Amid clinical holds, manufacturing concerns, safety issues and downsized IPOs, Solid Biosciences is bloodletting from its staffers.
First, the history: Toward the end of last year, a new clinical hold following serious adverse events formed just part of a long line of setbacks for Solid Bio and the development of its gene therapy for Duchenne muscular dystrophy.
In 2018, the company resolved partial and full clinical holds for its phase 1/2 study of SGT-001, its single-dose, AAV-mediated microdystrophin therapy, after addressing safety and manufacturing concerns.
This looked like a positive, but then that trial was put on hold again in November after the sixth and latest patient saw decreases in red blood cell and platelet counts, activation of the complement immune system response, acute kidney injury and cardio-pulmonary insufficiency. This saw its shares take a nosedive.
In January 2018, Solid Bio revealed the trial’s first partial clinical hold, remarkably, at the same time as the company’s IPO and debut on the Nasdaq. It moved forward with an inevitable cut-price offering for an upsized stake after receiving heavy criticism for not disclosing the notice earlier in its December prospectus or subsequent filings.
Things then got worse, as the partial hold was upgraded to a full clinical hold later that spring over manufacturing concerns related to higher doses. The company was able to resume enrollment by mid-June 2018 after amending its study protocol.
But the company’s stock took another hit this past February when SGT-001 demonstrated low levels of microdystrophin expression in an analysis of the trial’s lower dose.
In December of last year, the company reported biomarker data from two patients it said “provide evidence that SGT-001 is biologically active with differentiated properties,” which it believes “warrants further evaluation.”
So, to the present: In a statement this morning, and not really a surprise given the above, the biotech announced swingeing cuts: “Going forward, the company will focus on conducting its analyses of SGT-001 to determine how to address the clinical hold and resume dosing.

┄┄┄┄┄┄┄┄┄┄┄┄┄┄┄┄┄┄┄┄

• _Your instructions_
In the passage on Solid Biosciences, copy everything from "Things then got" down to "its study protocol." word for word. Work from the text above and nothing else.

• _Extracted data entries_
┄┄┄┄┄┄┄┄┄┄┄┄┄┄┄┄┄┄┄┄

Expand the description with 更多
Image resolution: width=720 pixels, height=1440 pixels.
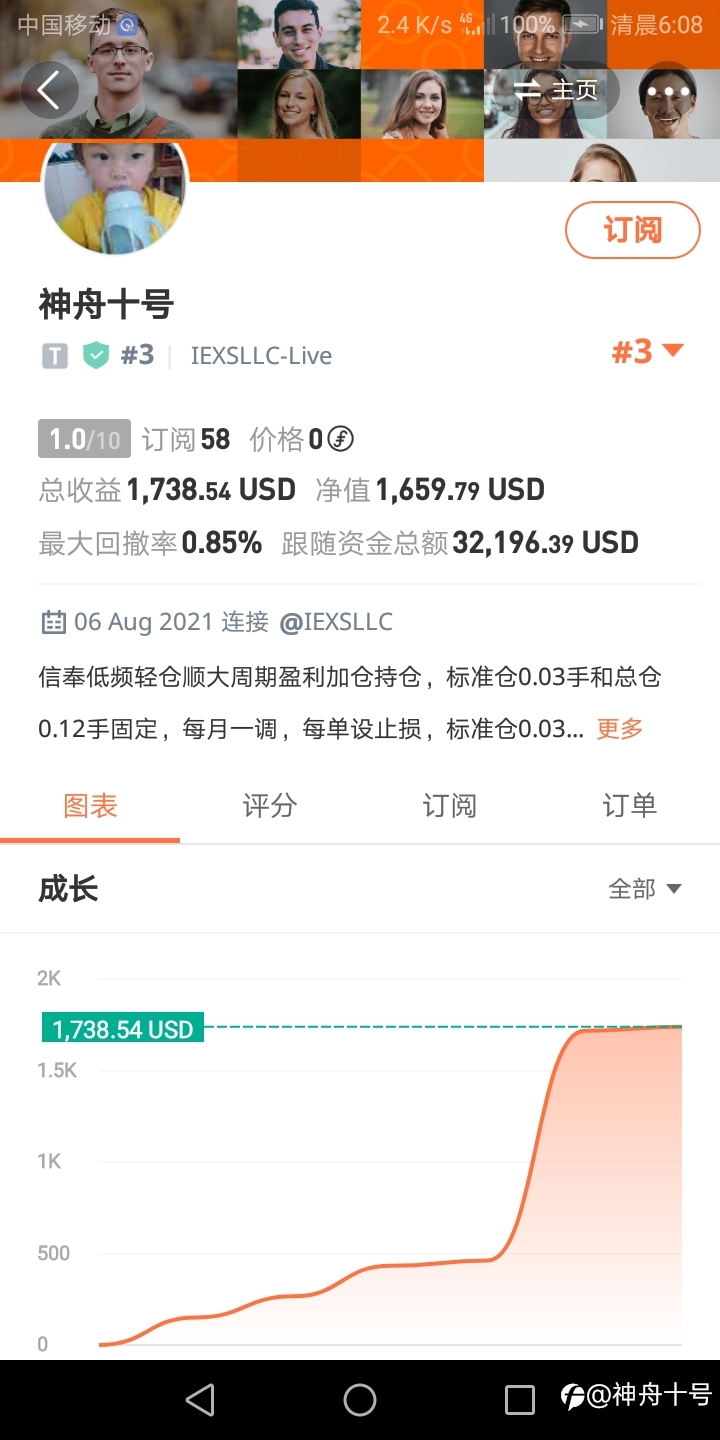pyautogui.click(x=620, y=729)
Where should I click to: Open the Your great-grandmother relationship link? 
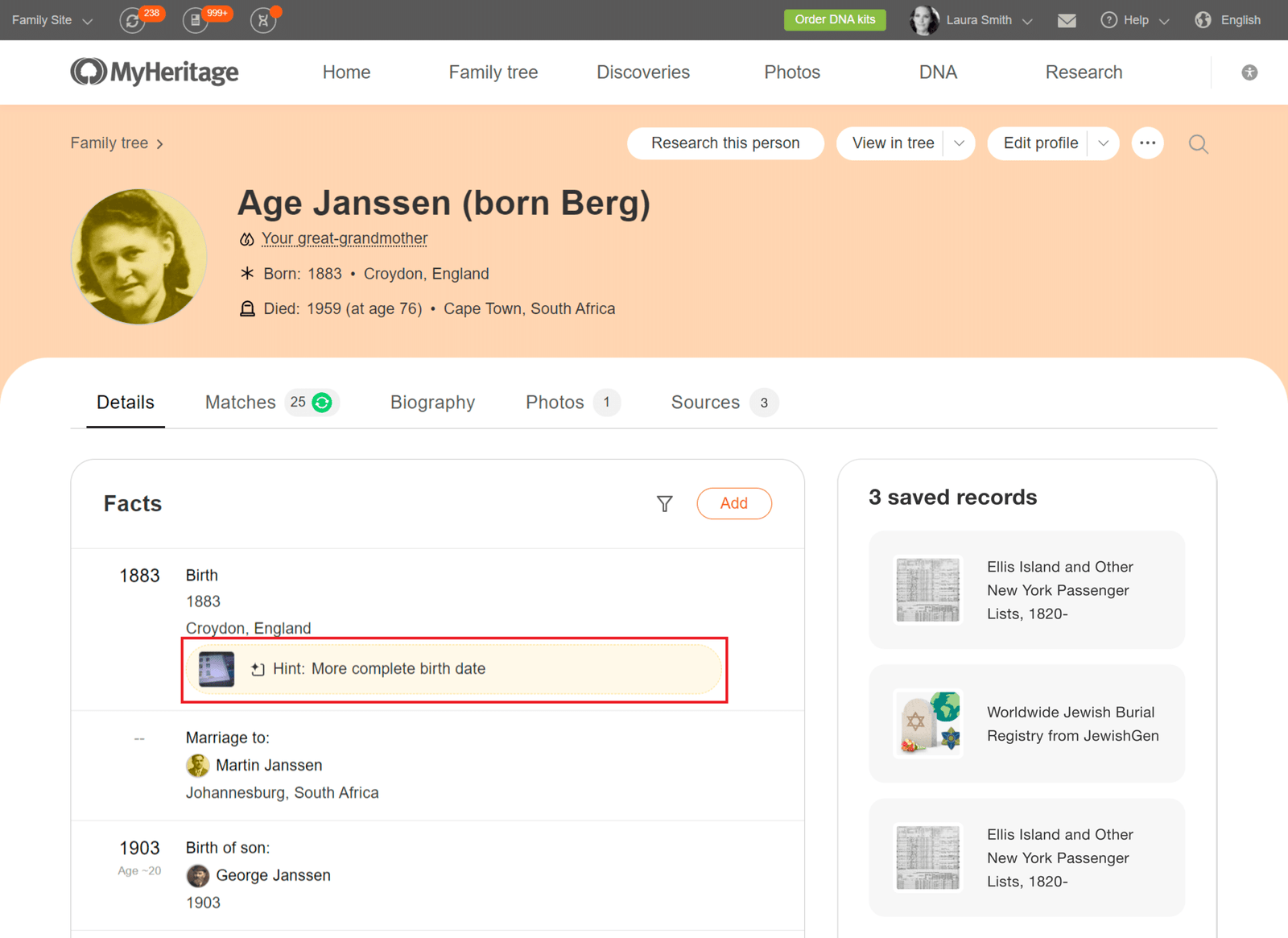tap(344, 238)
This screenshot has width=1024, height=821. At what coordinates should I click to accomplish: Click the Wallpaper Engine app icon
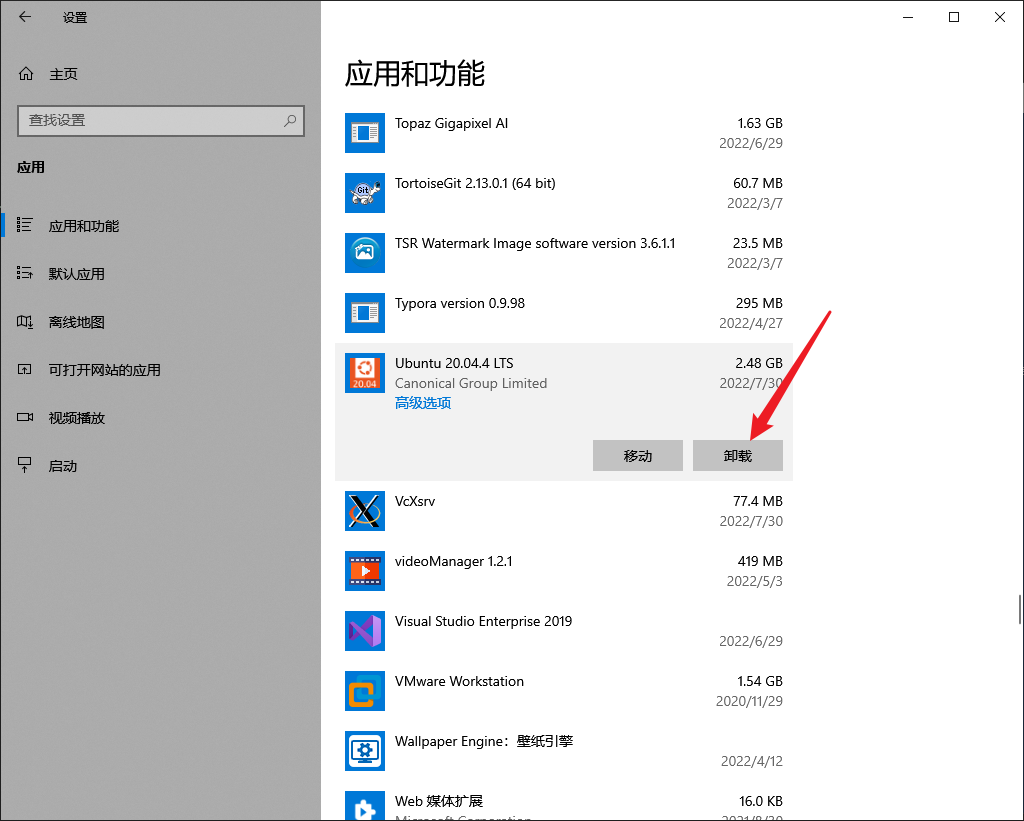[x=364, y=751]
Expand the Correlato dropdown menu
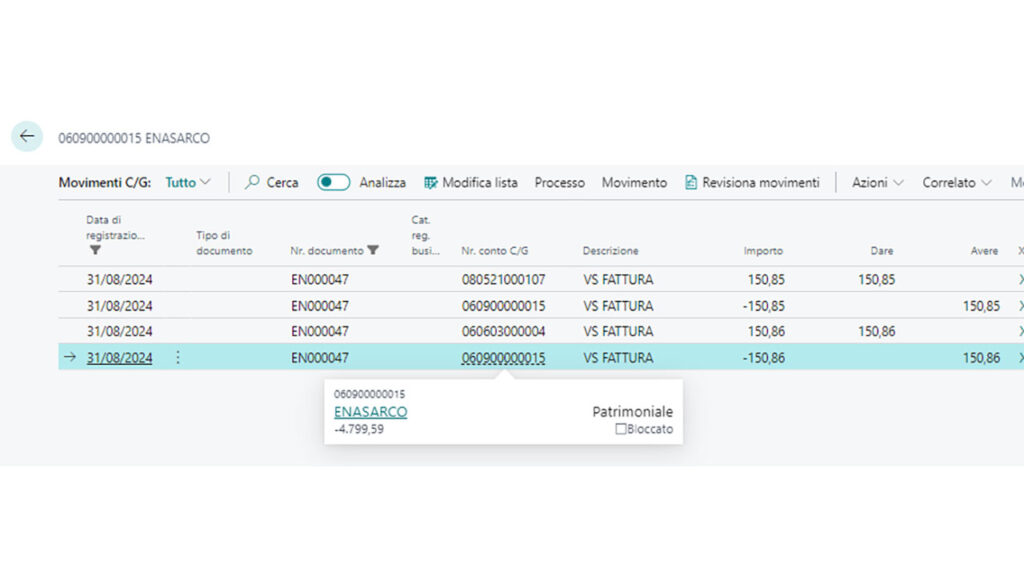The height and width of the screenshot is (576, 1024). click(x=956, y=183)
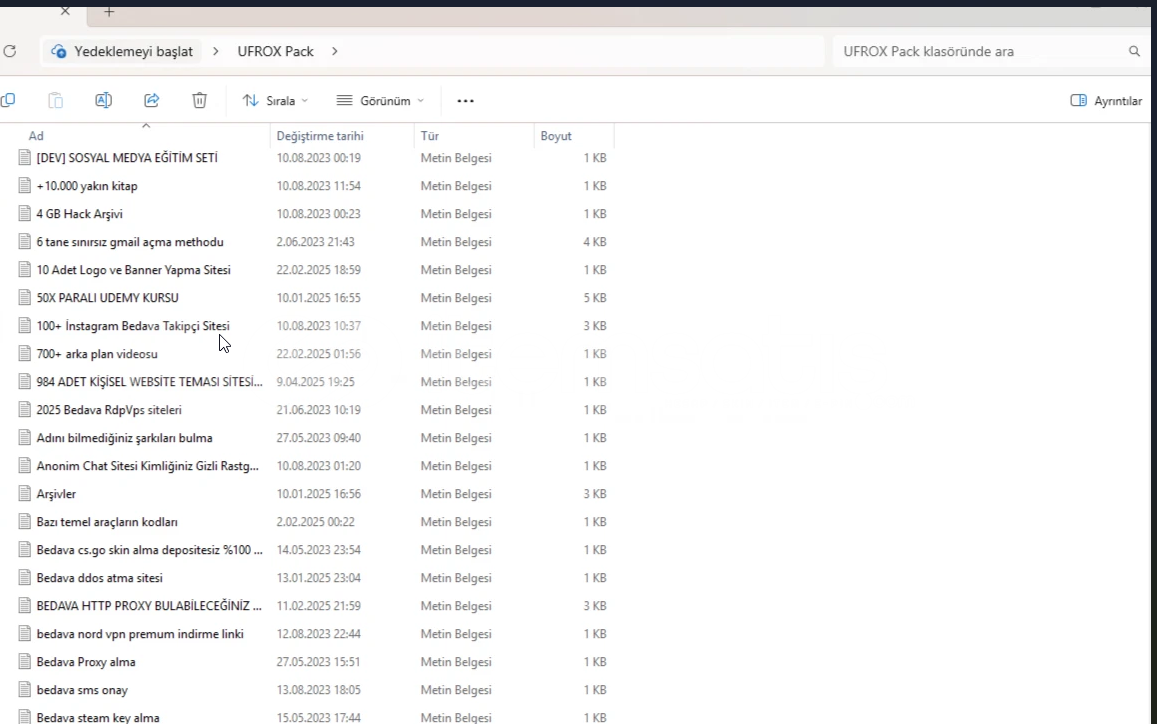
Task: Open the Görünüm view dropdown
Action: (x=380, y=101)
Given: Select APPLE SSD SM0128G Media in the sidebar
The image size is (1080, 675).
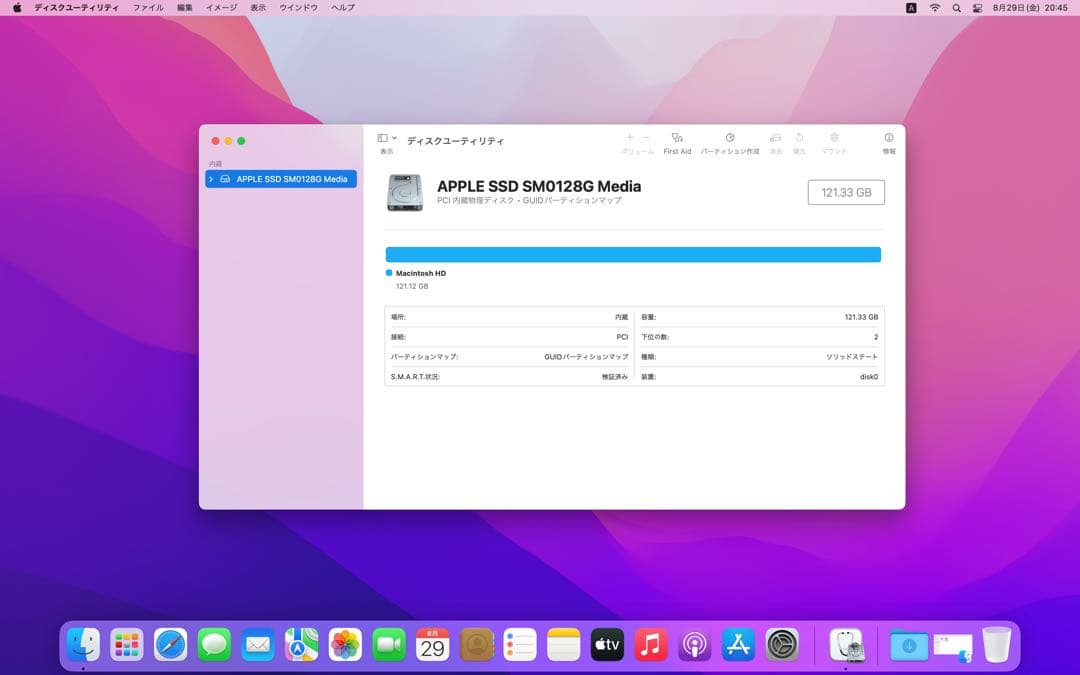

┄┄┄┄┄┄┄┄┄┄┄┄┄┄┄┄┄┄┄┄

• _Output_
Things then got worse, as the partial hold was upgraded to a full clinical hold later that spring over manufacturing concerns related to higher doses. The company was able to resume enrollment by mid-June 2018 after amending its study protocol.